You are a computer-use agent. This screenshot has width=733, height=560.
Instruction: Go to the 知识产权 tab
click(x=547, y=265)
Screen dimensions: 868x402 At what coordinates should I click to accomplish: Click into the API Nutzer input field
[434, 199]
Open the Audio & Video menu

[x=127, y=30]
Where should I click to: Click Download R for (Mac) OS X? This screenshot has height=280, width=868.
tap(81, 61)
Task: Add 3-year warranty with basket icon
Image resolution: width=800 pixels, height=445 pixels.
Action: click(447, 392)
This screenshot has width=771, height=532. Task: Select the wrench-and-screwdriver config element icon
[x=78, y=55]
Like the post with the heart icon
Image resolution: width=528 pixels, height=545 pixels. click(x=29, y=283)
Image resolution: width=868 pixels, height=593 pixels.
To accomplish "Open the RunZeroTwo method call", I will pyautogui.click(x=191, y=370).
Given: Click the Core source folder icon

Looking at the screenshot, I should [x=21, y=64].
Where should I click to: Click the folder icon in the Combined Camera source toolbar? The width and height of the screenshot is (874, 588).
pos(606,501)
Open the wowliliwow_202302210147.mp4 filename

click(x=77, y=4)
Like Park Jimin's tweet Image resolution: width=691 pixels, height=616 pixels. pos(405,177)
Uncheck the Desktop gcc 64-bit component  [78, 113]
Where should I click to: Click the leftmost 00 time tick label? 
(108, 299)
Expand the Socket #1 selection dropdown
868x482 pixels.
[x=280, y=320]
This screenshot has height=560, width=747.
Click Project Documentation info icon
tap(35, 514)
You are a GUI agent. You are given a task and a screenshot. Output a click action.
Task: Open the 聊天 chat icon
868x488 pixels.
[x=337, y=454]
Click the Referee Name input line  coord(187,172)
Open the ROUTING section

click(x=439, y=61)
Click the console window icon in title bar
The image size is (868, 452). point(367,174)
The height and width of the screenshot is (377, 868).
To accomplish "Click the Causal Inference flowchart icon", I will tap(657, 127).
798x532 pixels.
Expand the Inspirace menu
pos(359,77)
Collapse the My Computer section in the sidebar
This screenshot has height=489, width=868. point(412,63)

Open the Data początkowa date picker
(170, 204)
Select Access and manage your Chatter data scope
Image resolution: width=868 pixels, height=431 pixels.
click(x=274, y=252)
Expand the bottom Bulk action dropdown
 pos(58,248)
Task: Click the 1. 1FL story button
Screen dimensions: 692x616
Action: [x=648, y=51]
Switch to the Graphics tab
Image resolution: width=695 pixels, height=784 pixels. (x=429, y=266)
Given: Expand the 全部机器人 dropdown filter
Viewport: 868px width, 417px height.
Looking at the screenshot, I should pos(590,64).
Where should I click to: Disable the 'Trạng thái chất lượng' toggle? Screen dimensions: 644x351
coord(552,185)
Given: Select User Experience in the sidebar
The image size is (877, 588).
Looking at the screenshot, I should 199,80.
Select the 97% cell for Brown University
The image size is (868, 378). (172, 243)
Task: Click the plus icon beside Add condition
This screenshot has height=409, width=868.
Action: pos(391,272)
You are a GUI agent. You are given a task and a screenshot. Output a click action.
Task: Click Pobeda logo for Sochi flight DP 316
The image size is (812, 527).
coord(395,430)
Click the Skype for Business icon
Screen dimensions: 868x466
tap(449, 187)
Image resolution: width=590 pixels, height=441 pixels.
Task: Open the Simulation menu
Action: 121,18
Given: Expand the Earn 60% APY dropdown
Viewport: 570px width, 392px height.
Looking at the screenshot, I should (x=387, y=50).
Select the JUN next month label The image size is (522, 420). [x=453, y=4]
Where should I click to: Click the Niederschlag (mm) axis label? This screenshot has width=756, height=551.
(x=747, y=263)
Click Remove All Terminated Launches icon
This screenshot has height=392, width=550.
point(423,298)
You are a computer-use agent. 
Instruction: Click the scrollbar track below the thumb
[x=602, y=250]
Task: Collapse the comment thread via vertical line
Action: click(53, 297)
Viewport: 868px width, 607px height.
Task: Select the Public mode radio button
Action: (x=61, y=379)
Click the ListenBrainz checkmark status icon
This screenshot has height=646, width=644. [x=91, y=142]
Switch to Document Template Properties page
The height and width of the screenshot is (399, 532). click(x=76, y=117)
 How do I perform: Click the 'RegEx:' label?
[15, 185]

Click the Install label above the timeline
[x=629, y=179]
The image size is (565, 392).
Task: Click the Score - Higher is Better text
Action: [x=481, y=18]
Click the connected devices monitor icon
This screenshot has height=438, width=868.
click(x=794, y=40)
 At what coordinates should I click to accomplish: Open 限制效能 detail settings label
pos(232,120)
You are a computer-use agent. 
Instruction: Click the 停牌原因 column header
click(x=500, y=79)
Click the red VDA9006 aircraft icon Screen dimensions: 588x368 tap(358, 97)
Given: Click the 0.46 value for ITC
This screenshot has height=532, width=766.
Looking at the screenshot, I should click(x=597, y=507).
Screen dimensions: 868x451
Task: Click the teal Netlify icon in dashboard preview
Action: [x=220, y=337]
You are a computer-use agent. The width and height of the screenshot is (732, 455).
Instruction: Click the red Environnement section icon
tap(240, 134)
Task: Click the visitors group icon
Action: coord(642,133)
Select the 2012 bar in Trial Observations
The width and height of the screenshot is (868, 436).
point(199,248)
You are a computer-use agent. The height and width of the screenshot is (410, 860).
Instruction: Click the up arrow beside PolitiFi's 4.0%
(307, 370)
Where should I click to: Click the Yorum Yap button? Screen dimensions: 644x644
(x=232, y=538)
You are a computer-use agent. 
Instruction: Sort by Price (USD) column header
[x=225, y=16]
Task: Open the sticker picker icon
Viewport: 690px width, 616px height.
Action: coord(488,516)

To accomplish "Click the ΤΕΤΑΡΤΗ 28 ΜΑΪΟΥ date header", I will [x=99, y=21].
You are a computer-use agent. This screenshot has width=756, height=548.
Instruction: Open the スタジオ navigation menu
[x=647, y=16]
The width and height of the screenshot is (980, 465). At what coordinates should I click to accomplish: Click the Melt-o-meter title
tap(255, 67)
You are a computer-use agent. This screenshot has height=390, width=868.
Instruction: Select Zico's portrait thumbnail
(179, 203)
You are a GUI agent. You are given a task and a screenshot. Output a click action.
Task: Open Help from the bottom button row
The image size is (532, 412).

※ ※ ※

PROBLEM TO SOLVE
The records are to be repeated in full, exactly as they stand.

YOUR SOLUTION
You are a computer-use agent. This screenshot has width=733, height=560.
Instruction: Go to the 知识产权 tab
click(x=547, y=265)
Screen dimensions: 868x402 At what coordinates should I click to accomplish: Click into the API Nutzer input field
[434, 199]
Open the Audio & Video menu

[x=127, y=30]
Where should I click to: Click Download R for (Mac) OS X? This screenshot has height=280, width=868.
tap(81, 61)
Task: Add 3-year warranty with basket icon
Image resolution: width=800 pixels, height=445 pixels.
Action: click(447, 392)
This screenshot has width=771, height=532. Task: Select the wrench-and-screwdriver config element icon
[x=78, y=55]
Like the post with the heart icon
Image resolution: width=528 pixels, height=545 pixels. click(x=29, y=283)
Image resolution: width=868 pixels, height=593 pixels.
To accomplish "Open the RunZeroTwo method call", I will pyautogui.click(x=191, y=370).
Given: Click the Core source folder icon

Looking at the screenshot, I should [x=21, y=64].
Where should I click to: Click the folder icon in the Combined Camera source toolbar? The width and height of the screenshot is (874, 588).
pos(606,501)
Open the wowliliwow_202302210147.mp4 filename

click(x=77, y=4)
Like Park Jimin's tweet Image resolution: width=691 pixels, height=616 pixels. pos(405,177)
Uncheck the Desktop gcc 64-bit component  [78, 113]
Where should I click to: Click the leftmost 00 time tick label? 
(108, 299)
Expand the Socket #1 selection dropdown
868x482 pixels.
[x=280, y=320]
This screenshot has height=560, width=747.
Click Project Documentation info icon
tap(35, 514)
You are a GUI agent. You are given a task and a screenshot. Output a click action.
Task: Open the 聊天 chat icon
868x488 pixels.
[x=337, y=454]
Click the Referee Name input line  coord(187,172)
Open the ROUTING section

click(x=439, y=61)
Click the console window icon in title bar
The image size is (868, 452). point(367,174)
The height and width of the screenshot is (377, 868).
To accomplish "Click the Causal Inference flowchart icon", I will tap(657, 127).
798x532 pixels.
Expand the Inspirace menu
pos(359,77)
Collapse the My Computer section in the sidebar
This screenshot has height=489, width=868. point(412,63)

Open the Data początkowa date picker
(170, 204)
Select Access and manage your Chatter data scope
Image resolution: width=868 pixels, height=431 pixels.
click(x=274, y=252)
Expand the bottom Bulk action dropdown
 pos(58,248)
Task: Click the 1. 1FL story button
Screen dimensions: 692x616
Action: [x=648, y=51]
Switch to the Graphics tab
Image resolution: width=695 pixels, height=784 pixels. (x=429, y=266)
Given: Expand the 全部机器人 dropdown filter
Viewport: 868px width, 417px height.
Looking at the screenshot, I should pos(590,64).
Where should I click to: Disable the 'Trạng thái chất lượng' toggle? Screen dimensions: 644x351
coord(552,185)
Given: Select User Experience in the sidebar
The image size is (877, 588).
Looking at the screenshot, I should 199,80.
Select the 97% cell for Brown University
The image size is (868, 378). (172, 243)
Task: Click the plus icon beside Add condition
This screenshot has height=409, width=868.
Action: pos(391,272)
You are a GUI agent. You are given a task and a screenshot. Output a click action.
Task: Click Pobeda logo for Sochi flight DP 316
The image size is (812, 527).
coord(395,430)
Click the Skype for Business icon
Screen dimensions: 868x466
tap(449, 187)
Image resolution: width=590 pixels, height=441 pixels.
Task: Open the Simulation menu
Action: 121,18
Given: Expand the Earn 60% APY dropdown
Viewport: 570px width, 392px height.
Looking at the screenshot, I should (x=387, y=50).
Select the JUN next month label The image size is (522, 420). [x=453, y=4]
Where should I click to: Click the Niederschlag (mm) axis label? This screenshot has width=756, height=551.
(x=747, y=263)
Click Remove All Terminated Launches icon
This screenshot has height=392, width=550.
point(423,298)
You are a computer-use agent. 
Instruction: Click the scrollbar track below the thumb
[x=602, y=250]
Task: Collapse the comment thread via vertical line
Action: click(53, 297)
Viewport: 868px width, 607px height.
Task: Select the Public mode radio button
Action: (x=61, y=379)
Click the ListenBrainz checkmark status icon
This screenshot has height=646, width=644. [x=91, y=142]
Switch to Document Template Properties page
The height and width of the screenshot is (399, 532). click(x=76, y=117)
 How do I perform: Click the 'RegEx:' label?
[15, 185]

Click the Install label above the timeline
[x=629, y=179]
The image size is (565, 392).
Task: Click the Score - Higher is Better text
Action: [x=481, y=18]
Click the connected devices monitor icon
This screenshot has height=438, width=868.
click(x=794, y=40)
 At what coordinates should I click to accomplish: Open 限制效能 detail settings label
pos(232,120)
You are a computer-use agent. 
Instruction: Click the 停牌原因 column header
click(x=500, y=79)
Click the red VDA9006 aircraft icon Screen dimensions: 588x368 tap(358, 97)
Given: Click the 0.46 value for ITC
This screenshot has height=532, width=766.
Looking at the screenshot, I should click(x=597, y=507).
Screen dimensions: 868x451
Task: Click the teal Netlify icon in dashboard preview
Action: [x=220, y=337]
You are a computer-use agent. The width and height of the screenshot is (732, 455).
Instruction: Click the red Environnement section icon
tap(240, 134)
Task: Click the visitors group icon
Action: coord(642,133)
Select the 2012 bar in Trial Observations
The width and height of the screenshot is (868, 436).
point(199,248)
You are a computer-use agent. The height and width of the screenshot is (410, 860).
Instruction: Click the up arrow beside PolitiFi's 4.0%
(307, 370)
Where should I click to: Click the Yorum Yap button? Screen dimensions: 644x644
(x=232, y=538)
You are a computer-use agent. 
Instruction: Sort by Price (USD) column header
[x=225, y=16]
Task: Open the sticker picker icon
Viewport: 690px width, 616px height.
Action: coord(488,516)

To accomplish "Click the ΤΕΤΑΡΤΗ 28 ΜΑΪΟΥ date header", I will [x=99, y=21].
You are a computer-use agent. This screenshot has width=756, height=548.
Instruction: Open the スタジオ navigation menu
[x=647, y=16]
The width and height of the screenshot is (980, 465). At what coordinates should I click to accomplish: Click the Melt-o-meter title
tap(255, 67)
You are a computer-use agent. This screenshot has height=390, width=868.
Instruction: Select Zico's portrait thumbnail
(179, 203)
You are a GUI agent. You are given a task and a screenshot. Output a click action.
Task: Open Help from the bottom button row
The image size is (532, 412).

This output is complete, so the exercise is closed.